EPISODIOS DA PROCLAMAÇÃO DA REPUBLICA
NARRADOS POR UM JORNAL DO DIA 16 DE NOVEMBRO DE 1889


Publicado na Folha da Manhã, quarta-feira, 15 de Novembro de 1939

Neste texto foi mantida a grafia original


Os acontecimentos que, no dia 15 de novembro de 1889, culminaram com a proclamação da Republica, foram assim narrados pela "Gazeta de noticias", do Rio, no seu numero de 16 de novembro daquelle anno:
"A data de hontem vae ficar assignalada na historia.
Extraordinario movimento agitou a população fluminense, desde o romper do dia. O espanto, a surpreza e a ansiedade - eis o que se notava em todos os olhares; em todas as physionomias. O povo invadiu as ruas e praças em busca de noticias sabendo então que o exercito tinha se declarado abertamente em opposição ao ministerio. No nosso numero de hontem, em noticia de ultima hora, entrelinhada, haviamos escripto o seguinte:
"No quartel-general estavam reunidos ás 2 horas da madrugada de hoje, o sr. ajudante-general do exercito e diversos officiaes generaes. No quartel achavam-se em fórma um batalhão de infantaria e o regimento, ou parte, da cavallaria. Tratava-se, pois, de um movimento já combinado a que dera causa a ordem recebida pelo 7o. Batalhão para seguir para provincia remota recusando-se esse batalhão a cumprir a ordem. Sabendo, á ultima hora, do que se tramava, reuniu-se em conferencia o ministro até á meia noite estando de promptidão 400 praças do corpo de policia. Ás 6 horas da manhã fecharam-se os quarteis do 7o, do 10o, e do corpo de bombeiros e desembarcou uma forca de fuzileiros navaes, armados, trazendo revólveres os officiaes. O campo de Sant'Anna ficou todo occupado pelo exercito e pelo povo, confraternizados. Uma força do 1o. postou-se no largo da Lapa. Em frente ao quartel-general estendeu-se um parque de artilharia postando-se ali batalhões de linha, fuzileiros navaes, corpos de policia desta corte e da provincia e um piquete de cavallaria. Na rua Marcilio Dias postou-se uma força do 1o. de cavallaria commandada por um cadete-sargento. Em frente á Escola Normal estava uma força carabineiros e lanceiros e dos alunnos artilheiros. Em frente á rua do Senador Eusebio via-se uma força de fuzileiros navaes, e entre o quartel-general e a estação da estrada de ferro D. Pedro II o corpo de impeiaes marinheiros. Pela rua do Ouvidor passavam de instante a instante grupos de patriotas erguendo vivas á republica brasileira. Á passagem dos batalhões o povo abria alas e saudava o exercito. Foram proferidos discursos por distinctos cidadãos, correspondendo o povo com enthusiasmo aos vivas erguidos pelos oradores".
______
• **Lista de tarefas**:
(a) No trecho sobre a proclamação da República, quantas praças do corpo de polícia ficaram de prontidão durante a conferência que se estendeu até a meia-noite?
(b) Com base no trecho sobre a proclamação da República, explique o que deu causa ao movimento já combinado no quartel-general.
Os registros são material independente do trecho acima.
______
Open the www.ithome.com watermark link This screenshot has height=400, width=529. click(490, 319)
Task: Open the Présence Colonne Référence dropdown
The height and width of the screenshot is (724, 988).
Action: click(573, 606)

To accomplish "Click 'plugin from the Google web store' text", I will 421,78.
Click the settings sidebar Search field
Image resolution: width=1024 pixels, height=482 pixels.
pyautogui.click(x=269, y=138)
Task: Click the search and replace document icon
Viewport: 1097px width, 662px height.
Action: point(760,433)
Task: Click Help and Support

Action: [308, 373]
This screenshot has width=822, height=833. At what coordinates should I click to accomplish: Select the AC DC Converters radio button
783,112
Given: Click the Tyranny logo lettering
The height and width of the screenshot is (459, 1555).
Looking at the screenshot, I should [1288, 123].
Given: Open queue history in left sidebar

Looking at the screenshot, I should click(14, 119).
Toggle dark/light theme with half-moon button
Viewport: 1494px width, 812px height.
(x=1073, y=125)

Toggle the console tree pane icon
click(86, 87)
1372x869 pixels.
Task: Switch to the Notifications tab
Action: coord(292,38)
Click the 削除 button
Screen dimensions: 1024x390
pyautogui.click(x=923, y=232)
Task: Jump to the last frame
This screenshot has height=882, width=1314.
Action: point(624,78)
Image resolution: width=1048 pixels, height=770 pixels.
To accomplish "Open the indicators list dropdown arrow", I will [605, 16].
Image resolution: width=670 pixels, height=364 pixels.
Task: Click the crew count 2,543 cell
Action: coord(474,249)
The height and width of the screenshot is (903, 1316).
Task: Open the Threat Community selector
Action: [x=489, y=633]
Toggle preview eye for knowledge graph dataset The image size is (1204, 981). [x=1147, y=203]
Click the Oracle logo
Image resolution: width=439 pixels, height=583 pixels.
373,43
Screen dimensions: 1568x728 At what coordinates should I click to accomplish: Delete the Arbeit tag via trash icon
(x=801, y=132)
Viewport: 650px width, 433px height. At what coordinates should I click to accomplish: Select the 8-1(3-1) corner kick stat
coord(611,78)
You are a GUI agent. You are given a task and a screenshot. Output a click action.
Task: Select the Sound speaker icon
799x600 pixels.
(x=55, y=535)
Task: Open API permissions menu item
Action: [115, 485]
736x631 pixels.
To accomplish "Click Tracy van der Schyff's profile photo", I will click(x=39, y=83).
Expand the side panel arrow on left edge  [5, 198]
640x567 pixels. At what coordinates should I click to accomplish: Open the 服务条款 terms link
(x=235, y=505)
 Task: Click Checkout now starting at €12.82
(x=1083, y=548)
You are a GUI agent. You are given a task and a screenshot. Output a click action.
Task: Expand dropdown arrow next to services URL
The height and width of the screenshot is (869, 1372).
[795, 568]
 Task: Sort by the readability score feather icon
______
• **Soluções em ordem**:
(a) 400 praças do corpo de polícia.

(b) O movimento foi motivado pela ordem recebida pelo 7º Batalhão de seguir para uma província remota. Esse batalhão se recusou a cumprir a ordem.